Understanding what hospice service entails is are a good place to begin. Hospice is a Medicare program that’s available when two physicians certify a life-limiting illness with life expectancy to be six months (or less). Should a patient survive beyond six months, the case is re-evaluated, and service can continue with recertification of the terminal diagnosis. The interdisciplinary hospice team includes medical director(s), nurses, social worker, personal care providers or certified nursing assistants, chaplain, volunteers, and others trained and certified to provide support. The team is there to serve the patient, and their care circle (including family or friends).

Hospice provides useful equipment, suggestions and/or prescriptions for nutraceutical, natural, and/or pharmaceutical medications, guidance for religious or spiritual activities (if desired), recommendations for appropriate social activities for the patient and their care circle, education about the dying process, appropriate physical care, respite care, and other supportive services. Hospice care is all about achieving a good death, including palliation for pain, anxiety, nausea, respiratory distress, and other uncomfortable symptoms associated with the body shutting down. To learn more about the physical changes that occur when dying, visit “About Dying” on our website.

When caregiving or holding space for a loved one in hospice, remember that they are facing the ultimate Xing. For most people, a good death is a dying process that is free from pain and suffering, on all levels:  physical, emotional, mental, spiritual, and ontological levels of being. A good death may mean that one is able to make peace with unfinished business or to say thank you and goodbye to loved ones. A good death may include being free of ontological concerns regarding “not being or existing” once the body ceases to function. Since most living beings are biologically hard wired for living life, dying may not be an easy process. To become comfortable with the uncertainty of death takes immeasurable courage. The best we can do as caregivers to palliate ontological distress is to offer supportive listening, compassionate witnessing, and calm presence. To learn more about psychological, emotional, or ontological aspects of dying, and appropriate ways for caregivers to respond, visit “About Dying” on our website.

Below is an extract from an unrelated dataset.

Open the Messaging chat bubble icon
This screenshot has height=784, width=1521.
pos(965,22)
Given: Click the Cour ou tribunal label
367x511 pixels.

The final Xing, death, is what happens at the end of the dying process. Thoughts, opinions, or feelings about what happens when we die are widely varied. There are those who believe in the afterlife, reincarnation, or soul transmigration. Some believe there is a uniquely individual consciousness that continues on, albeit in a different or changed form. Others believe that life and consciousness end with bodily death. These different views about death can be comforting to the bereaved. Taking up a position about death may also help to relieve ontological distress about personal mortality. From where I stand, death is the ultimate Xing, an unsolvable mystery that requires radical acceptance and trust. I can aspire to a good death by engaging any of the practices in the ABC’s of Living Well. But a good death is not guaranteed. Trusting the greatest mystery is what palliates my ontological concerns. What helps you to find comfort with the ultimate Xings (dying and death)?

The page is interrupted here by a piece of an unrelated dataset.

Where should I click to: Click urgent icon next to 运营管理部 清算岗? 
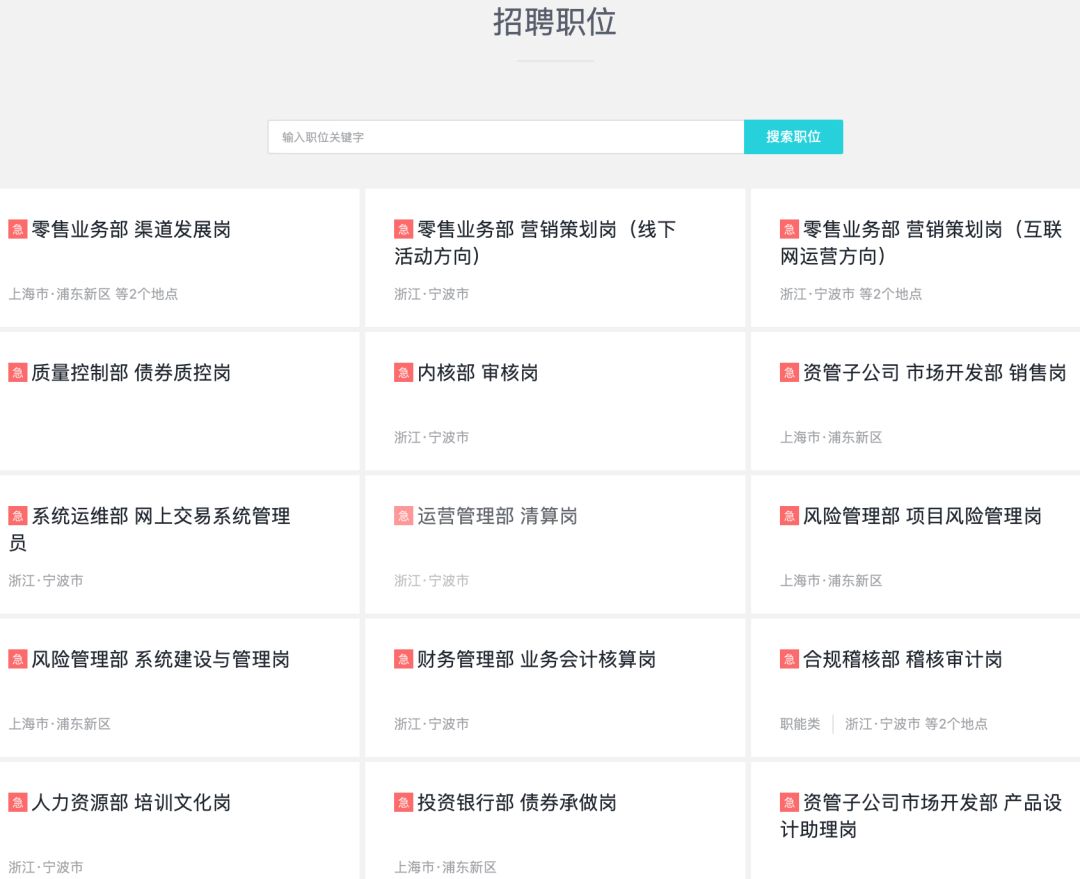(403, 516)
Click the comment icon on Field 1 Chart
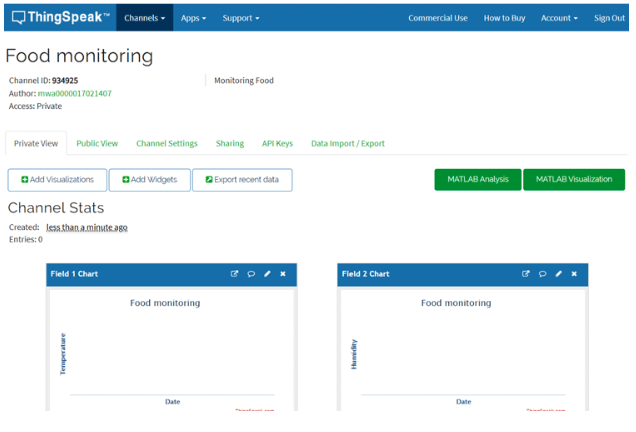636x432 pixels. tap(251, 274)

In closing, I want to say again that the way we navigate our little Xings in life, will help us practice for the bigger (and the ultimate) Xings. Reflecting on the questions in Part 1, practicing the meditation in Part 2, and studying the materials about dying on the Further Shore website will contribute to a stronger sense of your relationship to crossings of all kinds, and enrich your understanding of the physical and metaphysical aspects of dying and death. This, in turn, increases your knowledge and hopefully improves your confidence if you are called to serve someone in hospice at home. It is my hope that “X” is for Xing will increase your inner peace.